导读
单基因1型糖尿病(T1D)病例为研究自身免疫性疾病的机制提供可能。最新研究发现,与转录因子STAT3结合的基因功能获得性(GOF)突变会导致新生儿T1D的发生。为研究STAT3在T1D中的作用,本研究构建了一种新型基因敲入(KI)小鼠模型,即在与STAT3结合的基因中敲入高度致糖尿病的K392R基因突变。单细胞转录组和单细胞免疫组库测序发现,STAT3-GOF驱动细胞毒性T细胞的增殖,这些细胞毒性T细胞对CD8+肿瘤浸润淋巴细胞(TILs)终末耗竭具有抵抗力。单细胞ATAC-seq显示这些效应T细胞在表观遗传上是不同的,并揭示了由STAT3-GOF诱导的染色质结构差异。胰岛TCR富集克隆型分析显示效应CD8+T细胞与已知抗原IGRP发生作用,并且IGRP反应性TCR转基因模型研究表明CD8+ T细胞中的STAT3-GOF足以加速糖尿病的发病。综上,本研究揭示了STAT3在T1D中的作用,以及T1D的发病机制。
Ø 材料:小鼠胰岛组织
Ø 方法:单细胞转录组测序、单细胞免疫组库测序、单细胞ATAC-seq
1、STAT3 K392R突变小鼠模型构建
利用CRISPR/Cas9构建一种新型基因敲入(KI)小鼠模型(STAT3+/K392R)(图 1a)。分别从STAT3+/K392R 和WT小鼠淋巴器官中分离出CD4+ 幼稚T细胞并在体外分化为Th17和Treg细胞亚群,比较发现STAT3+/K392R小鼠T细胞趋向于分化为Th17细胞(图 1b)。同时发现雄性和雌性STAT3+/K392R小鼠都比它们同胞的WT小鼠更快发展为糖尿病,并且发病率更高(图 1c)。STAT3+/K392R小鼠的免疫荧光显示其胰岛内α和β细胞分布正常,表明K392R突变小鼠β细胞发育正常,但同时出现了糖尿病与胰腺炎(图 1d),并且B细胞和T细胞快速浸润(图 1e),说明STAT3+/K392R小鼠模型出现了人类自身免疫性糖尿病的表型。

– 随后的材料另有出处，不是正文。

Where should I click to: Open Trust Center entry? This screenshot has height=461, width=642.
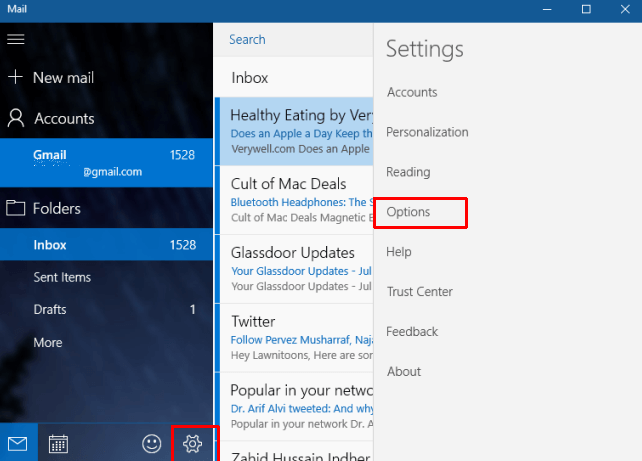tap(420, 292)
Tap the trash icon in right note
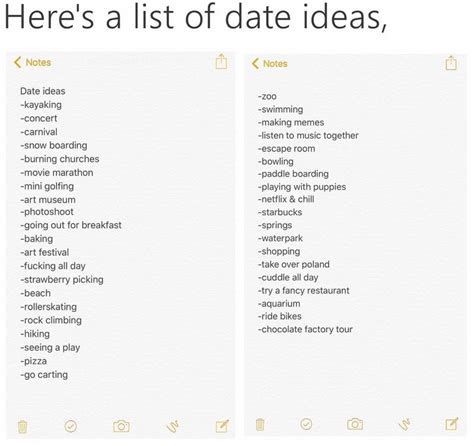 (260, 424)
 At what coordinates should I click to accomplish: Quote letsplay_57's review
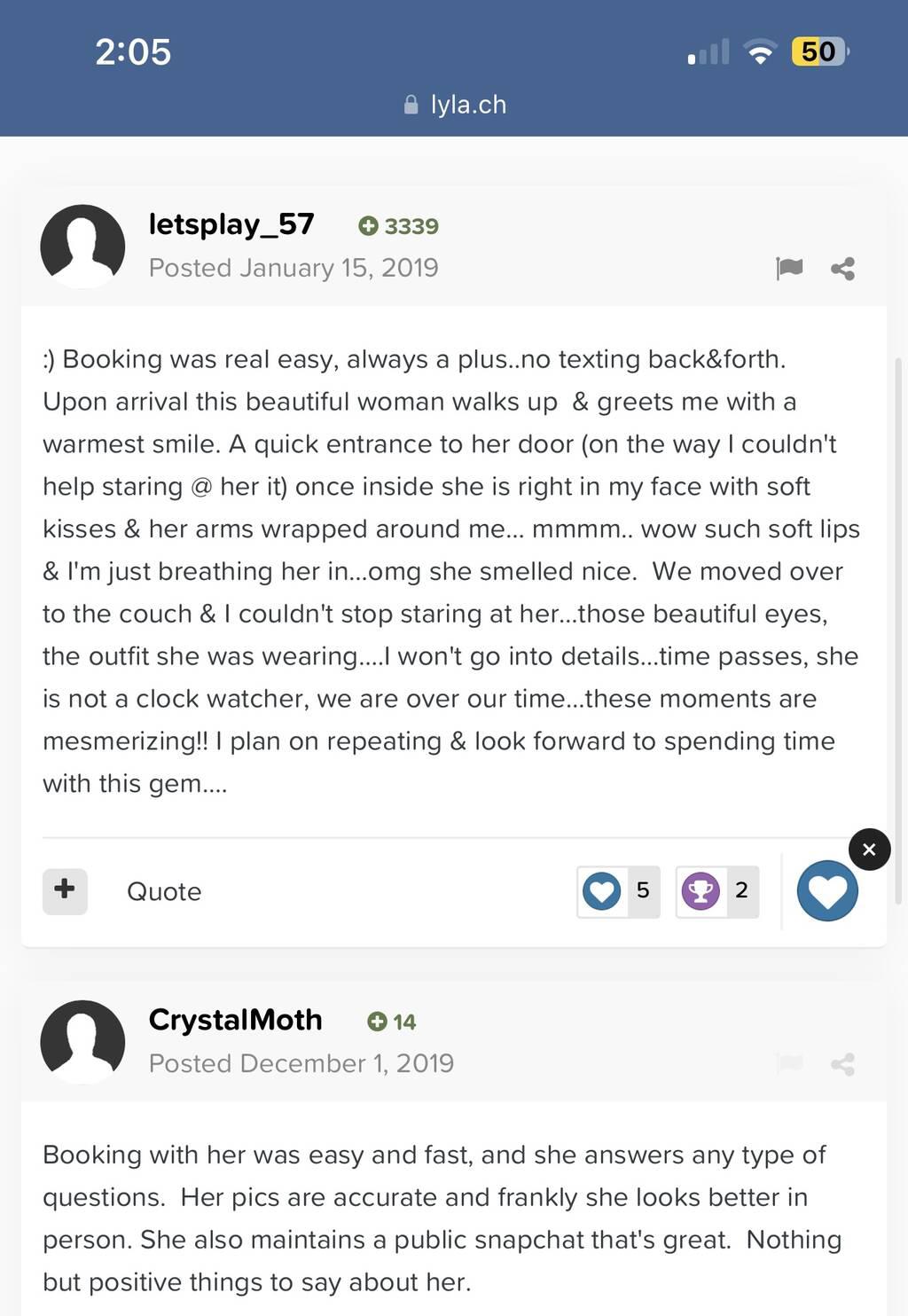tap(164, 891)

图1 STAT3+/K392R突变小鼠重现人类1型糖尿病表型
2、STAT3-GOF可上调CD8+ T细胞中与趋化性和细胞毒性相关基因的表达
从8-10周龄非糖尿病小鼠胰岛中分离CD45+淋巴细胞,进行单细胞转录组和免疫组库测序(scRNA/TCR-seq),共得到8,725个CD3+ T细胞(图 2a),比较STAT3+/K392R与WT小鼠的细胞聚类结果,发现效应CD8+ T细胞显著增加,幼稚CD8+ T细胞减少(图 2a),并且STAT3+/K392R小鼠中与趋化性(如Ccl4、Ccl5)和细胞毒性(如 Gzma、Gzmb、Gzmk)相关的基因上调表达(图2b)。在蛋白水平验证,发现从STAT3+/K392R小鼠胰腺淋巴结分离的CD8+ T细胞中Ccl5蛋白较WT小鼠表达增加(图 2d)。同时利用聚类得到的2,034个CD8+ T细胞进行cluster聚类来区分终末耗竭T细胞(Cd101、Cd200r2、Cd7、Cd200r1、Il10)和暂时性T细胞(Cx3cr1、Klrg1、Il2ra、Il18rap、S1pr5)(图 4f),再通过已知的CD8 marker来鉴定细胞群(图 2e),最终发现STAT3+/K392R偏向于暂时性CD8+ T细胞表型(图 2g)。由于两种聚类细胞(图 2h)在STAT3+/K392R和WT小鼠的中表达有差异(图 2b),因此表明STAT3+/K392R的CD8+ T细胞的表型差异是由与细胞毒性相关的基因表达上调引起的。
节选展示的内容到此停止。